Karadeniz’deki İlk Hristiyan Sığınakları
Roma zulmünden korkan ilk Hristiyanlar oldukça yavaş ve gizli biçimde örgütlenmeye başlamışlardı. Karadeniz’in sarp ve gizlenmeye elverişli coğrafyası, bölgedeki ilk Hristiyanlara adeta kucak açmıştı. Sonraki yüzyıllarda bu coğrafya merkezi otoriteye karşı koyan asilerin mekânı olacaktı. Tarih boyunca hep böyle olmamış mıydı? Kuzey Anadolu’nun bu geleneksel işlevi, Kaşkalardan başlayarak tarihin her döneminde mahalli güçlere ve asilere yurt olmasıydı.

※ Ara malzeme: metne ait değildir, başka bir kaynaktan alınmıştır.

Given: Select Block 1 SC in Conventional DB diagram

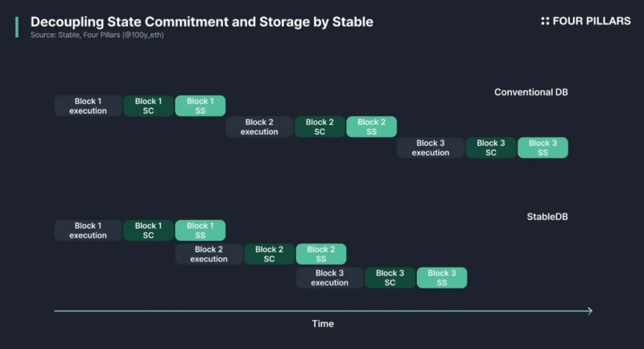Looking at the screenshot, I should (148, 106).
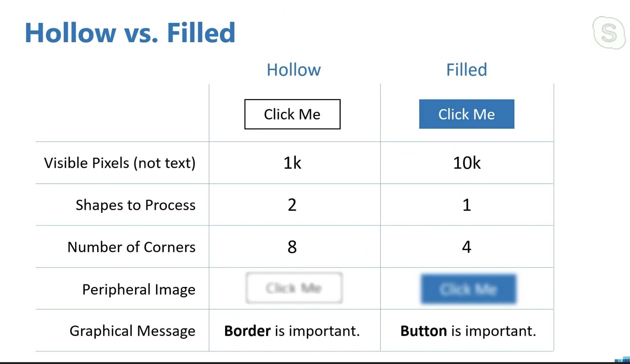Click the blue pixel-squares graphic in bottom corner
630x364 pixels.
point(623,360)
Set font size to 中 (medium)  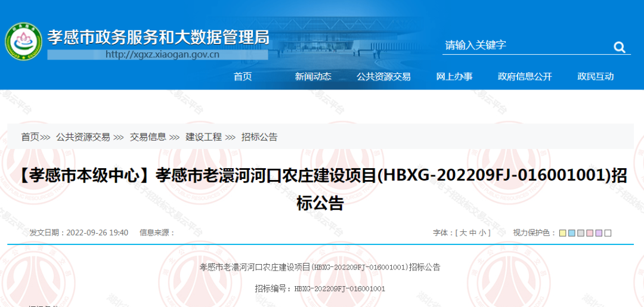click(x=472, y=233)
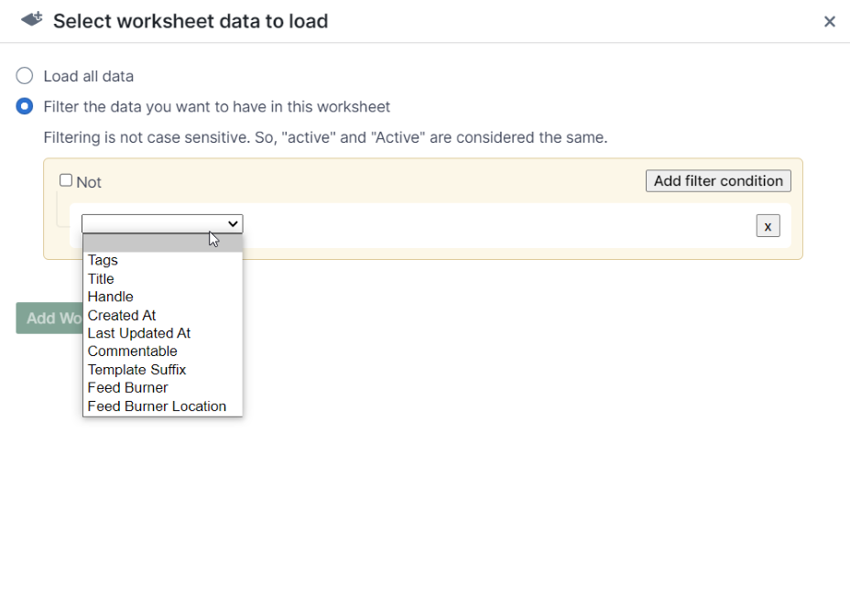Click the whale logo icon in the header
The image size is (850, 616).
tap(30, 20)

Osmanlı resmi belgelerinde ahali halkını “etraki bi idrak” olarak belirten, Sufi, Çapanoğlu vb. ayaklanmaların Canik bölgesinde ortaya çıkışı, Kurtuluş Savaşı öncesi Rum ve Ermeni çetelerinin bölgede boy göstermesi tesadüf değildir. Bu dönemde bölgeye Mustafa Kemal’in müfettiş olarak düşünülmesi ve Mustafa Kemal’in Kurtuluş Savaşı’nı buradan başlatması da tesadüf olamaz.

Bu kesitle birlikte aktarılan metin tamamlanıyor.